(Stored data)
╭──

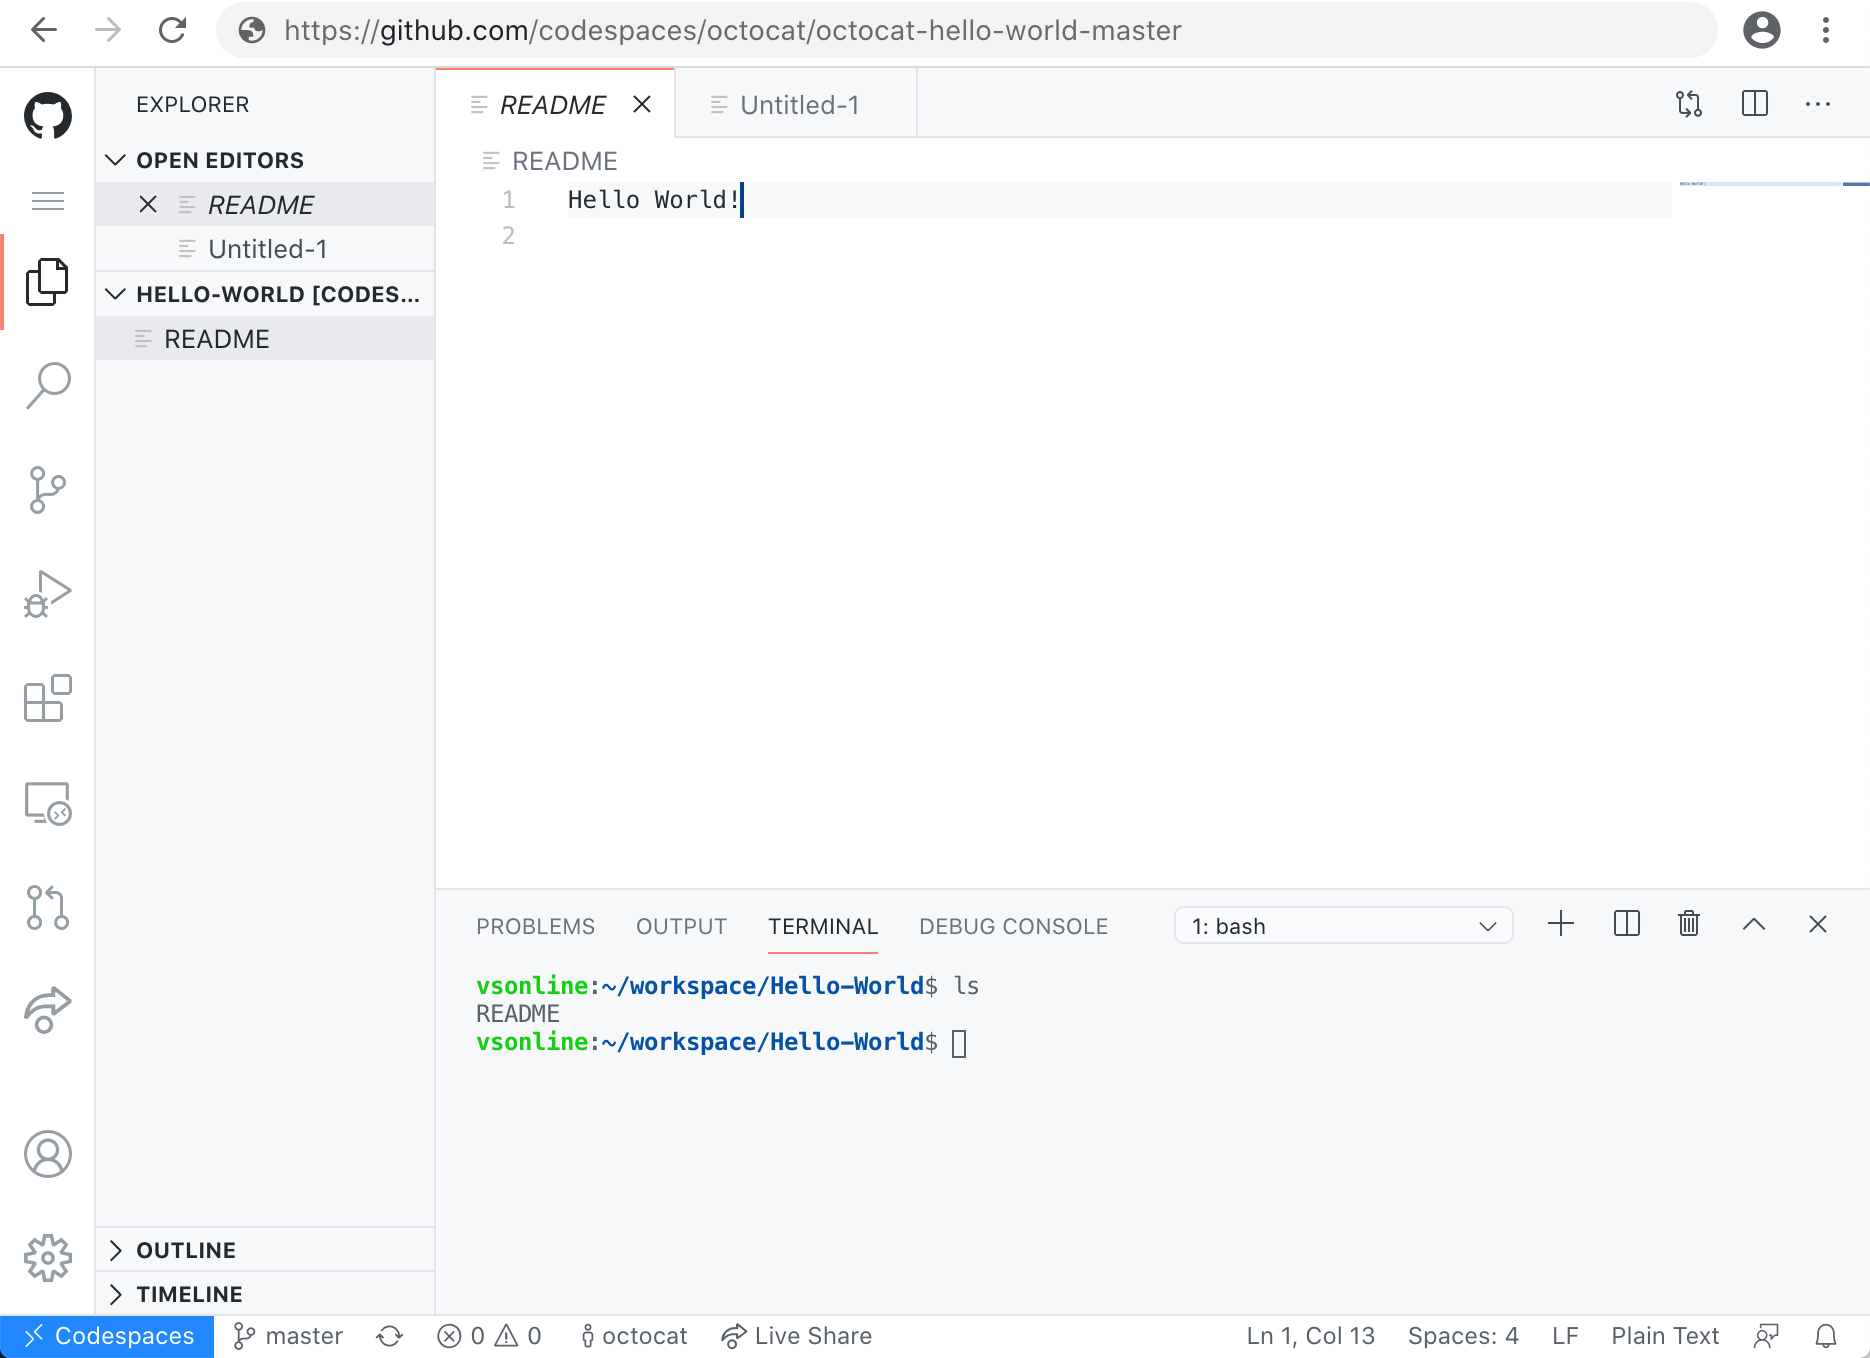Open the Extensions view
Viewport: 1870px width, 1358px height.
(47, 699)
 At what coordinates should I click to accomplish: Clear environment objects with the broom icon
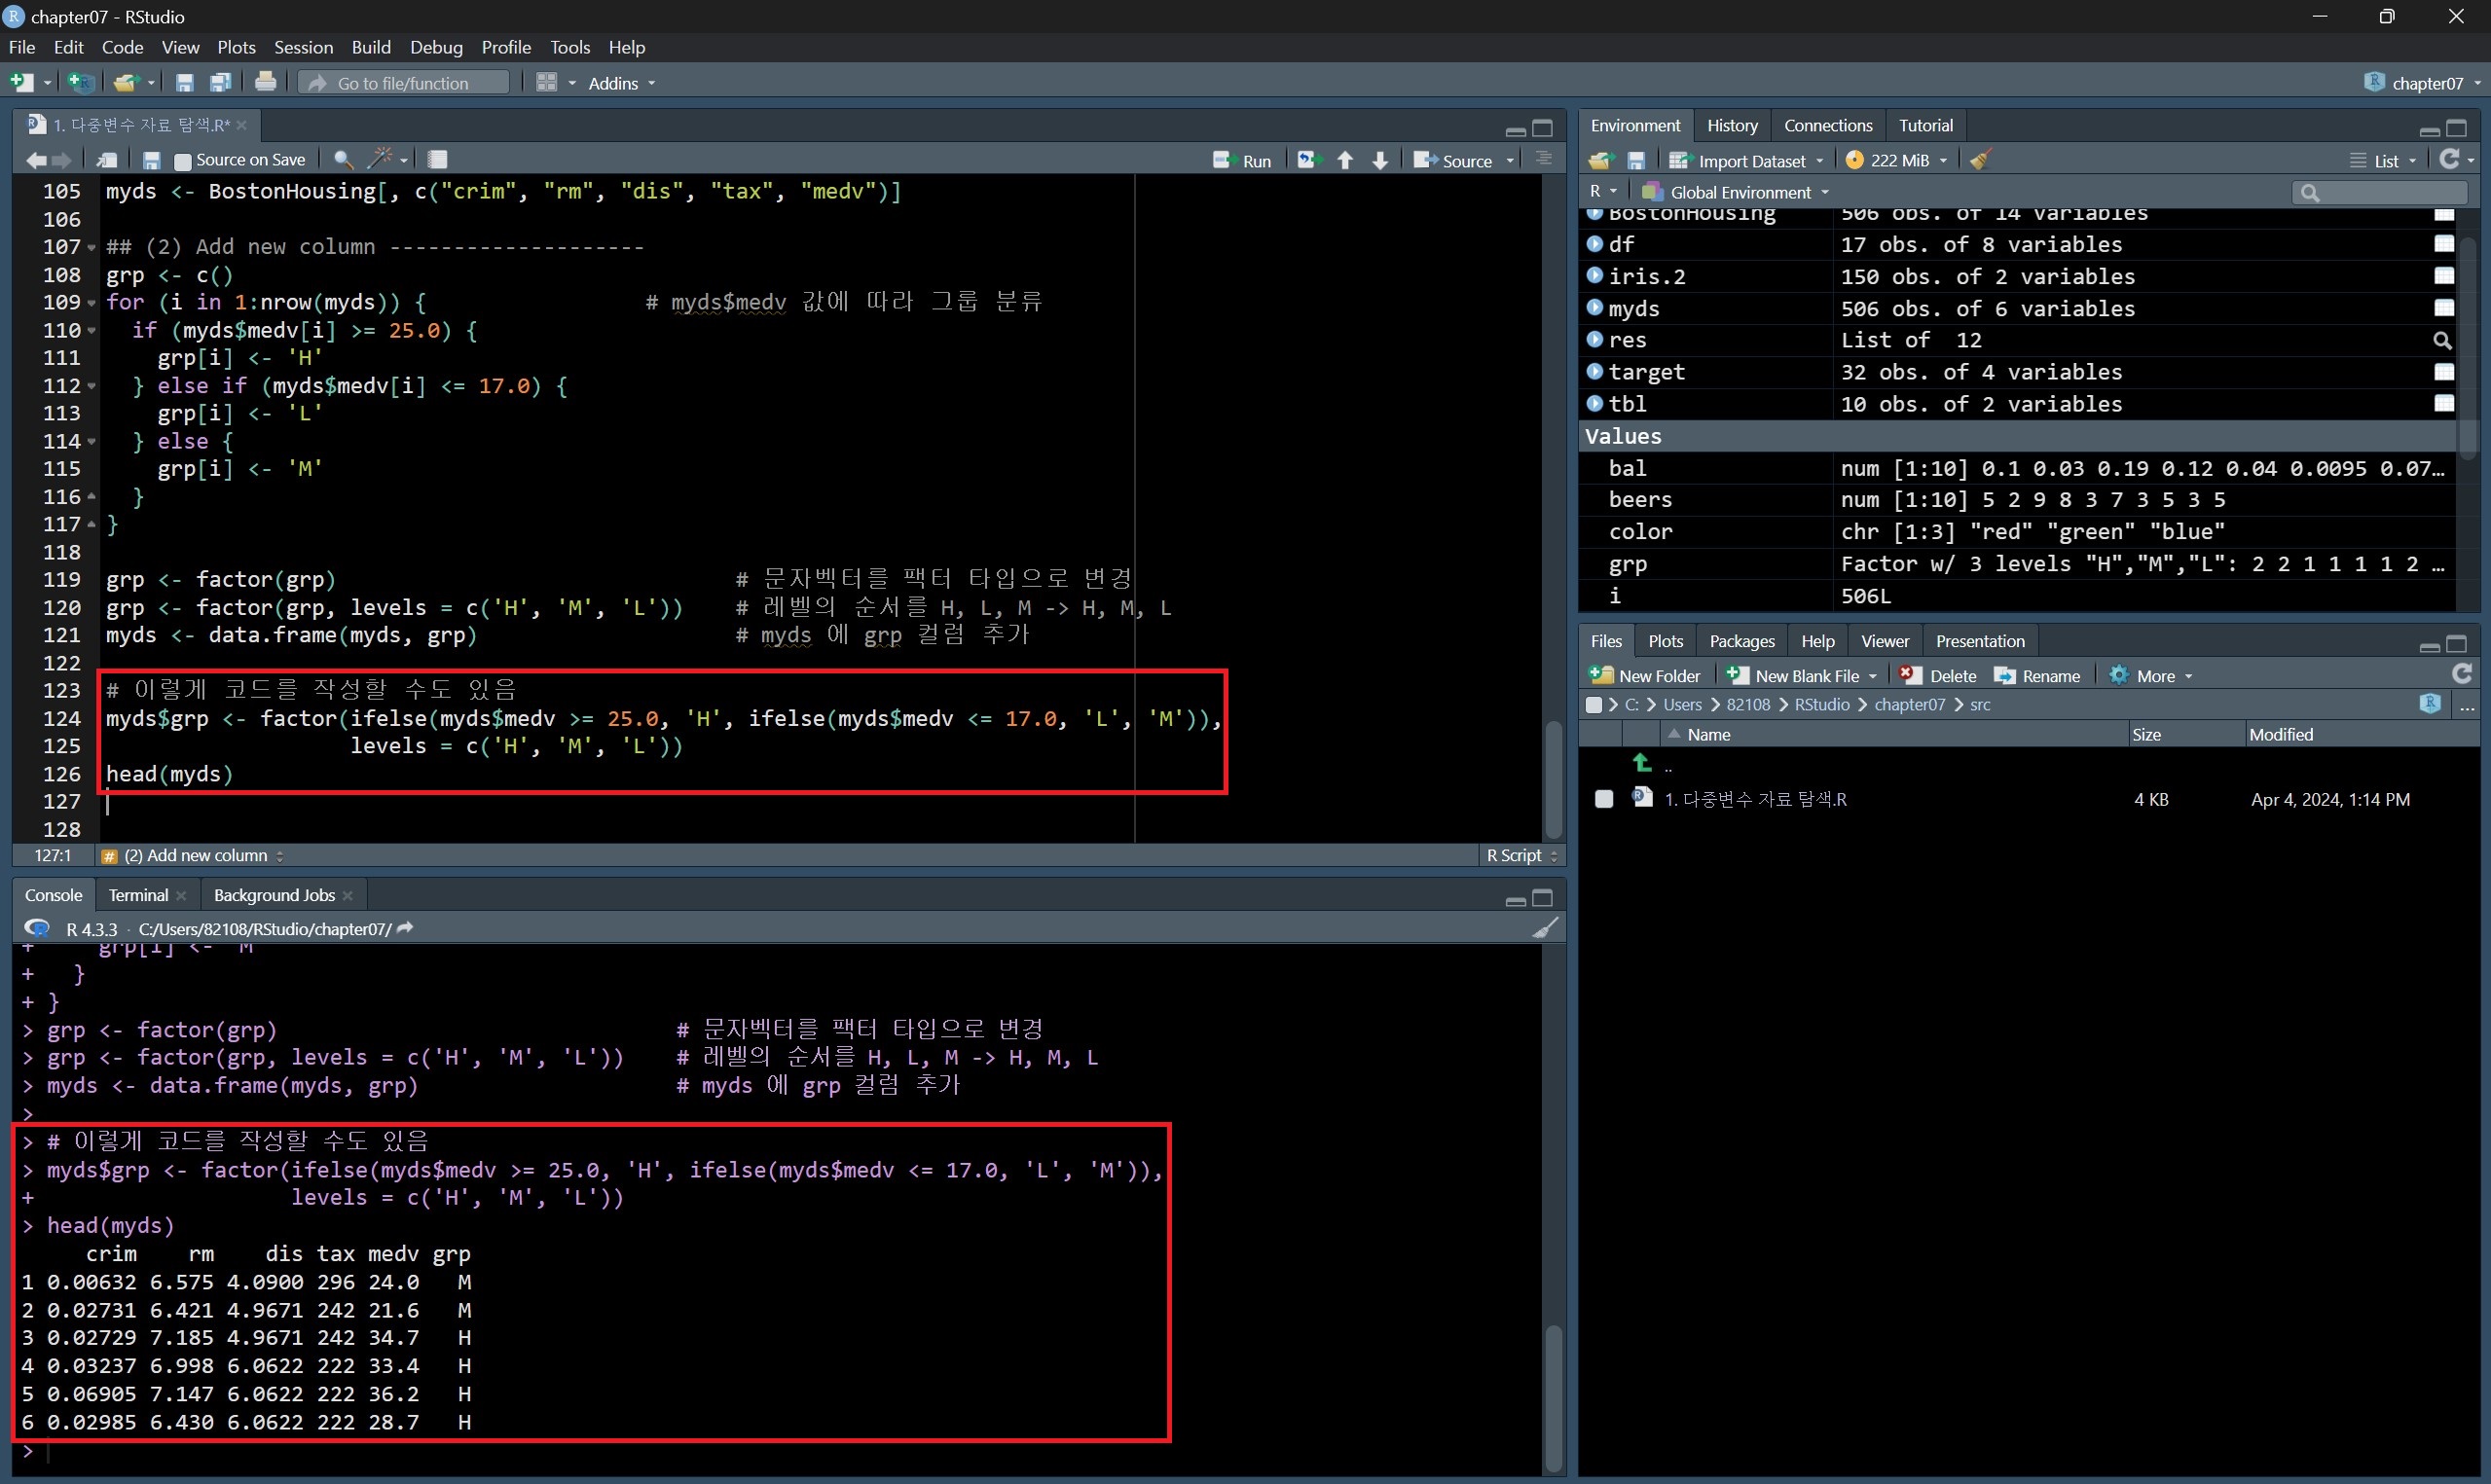[1980, 160]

╰──

Work order:
Please retype the lines from the one that contains "At what coordinates" to the final line of the records, both included, exactly as written and without any pictures.

Response area:
 At what coordinates should I click to accomplish: Clear environment objects with the broom icon
[1980, 160]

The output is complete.